─── Task data

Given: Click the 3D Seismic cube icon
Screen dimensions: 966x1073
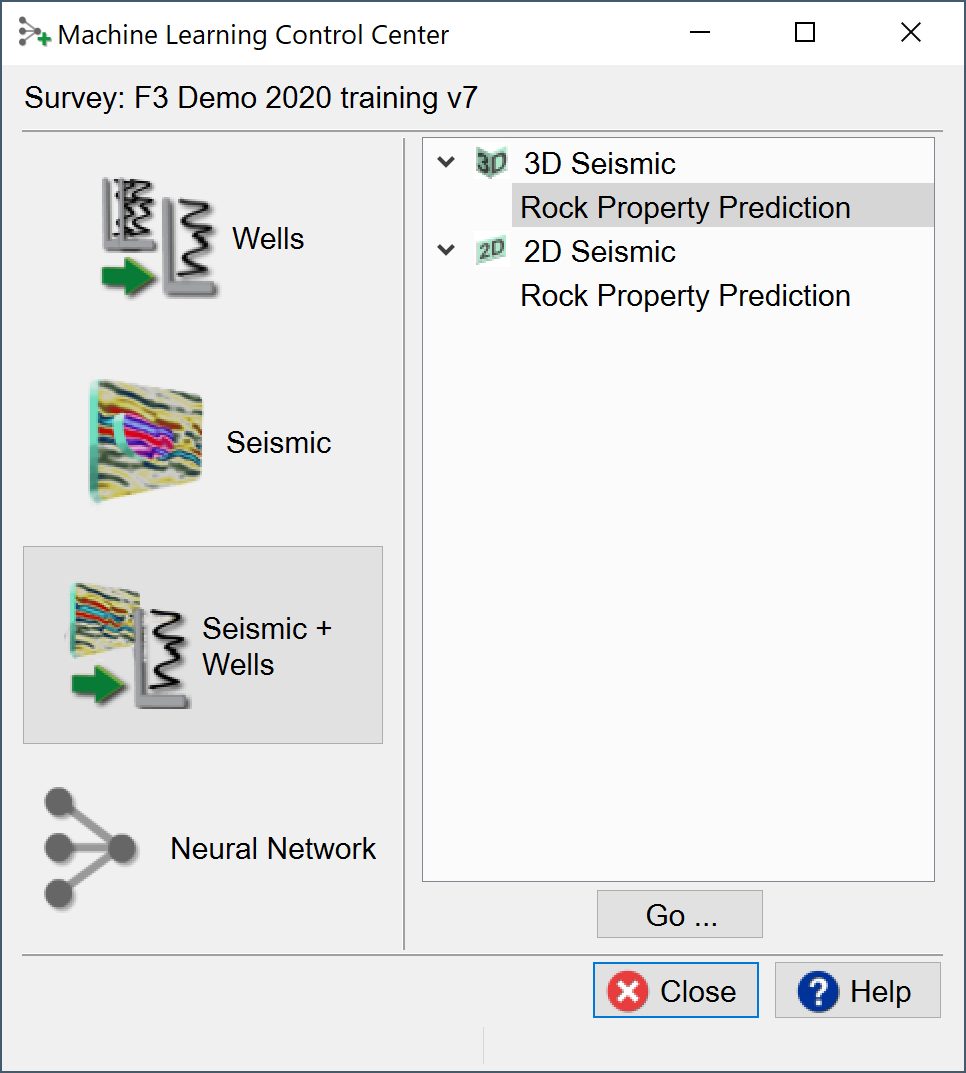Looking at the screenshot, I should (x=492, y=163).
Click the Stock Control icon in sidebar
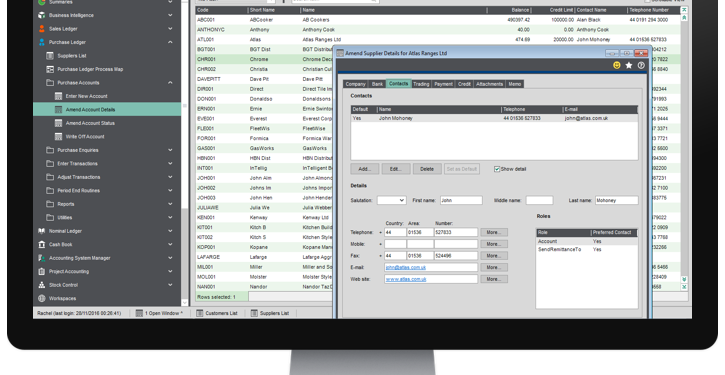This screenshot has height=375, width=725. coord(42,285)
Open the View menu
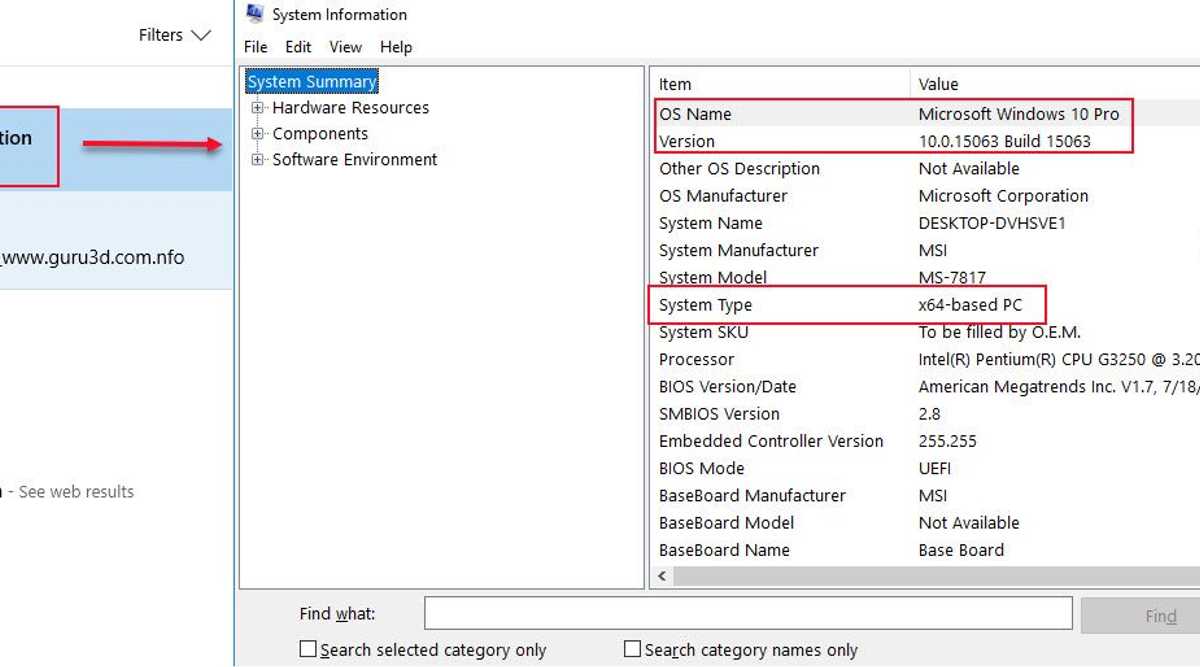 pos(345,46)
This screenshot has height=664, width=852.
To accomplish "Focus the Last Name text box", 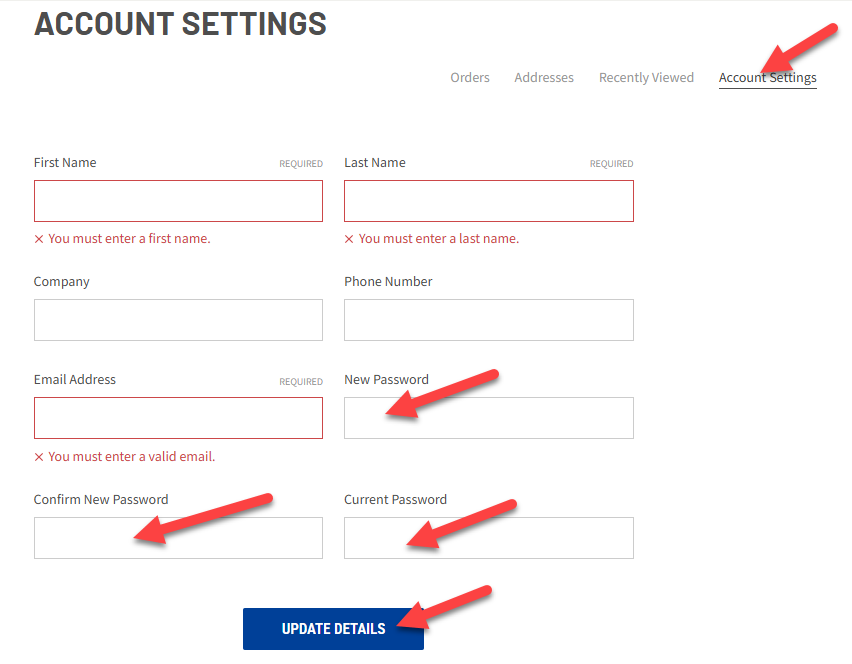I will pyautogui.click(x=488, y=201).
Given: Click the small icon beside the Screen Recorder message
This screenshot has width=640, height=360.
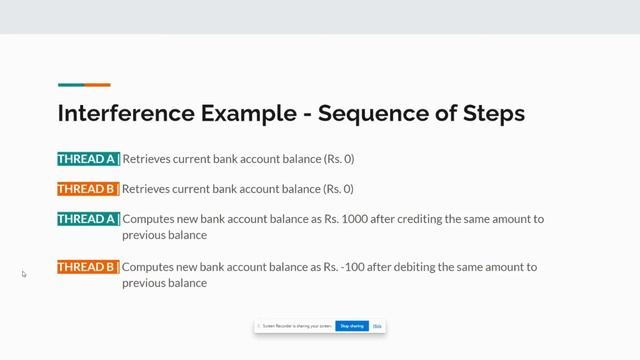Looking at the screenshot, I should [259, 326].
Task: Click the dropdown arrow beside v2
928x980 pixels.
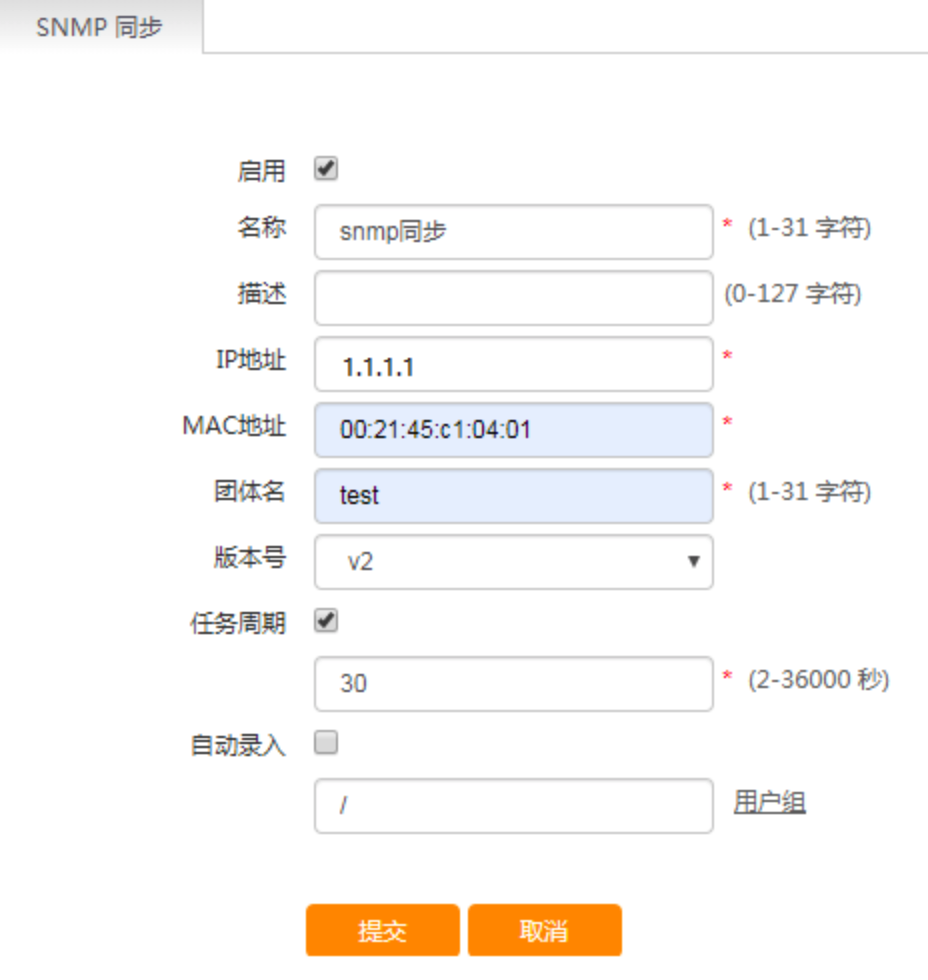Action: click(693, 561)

──────

> _Your task_: Begin with the line that contains "Given: Click the small" and repeat every line through the end of the data, exactly and only those lines, leaving out the pictures.

> _Answer box_:
Given: Click the small icon beside the Screen Recorder message
This screenshot has width=640, height=360.
Looking at the screenshot, I should [259, 326].
Task: Click the dropdown arrow beside v2
928x980 pixels.
Action: click(693, 561)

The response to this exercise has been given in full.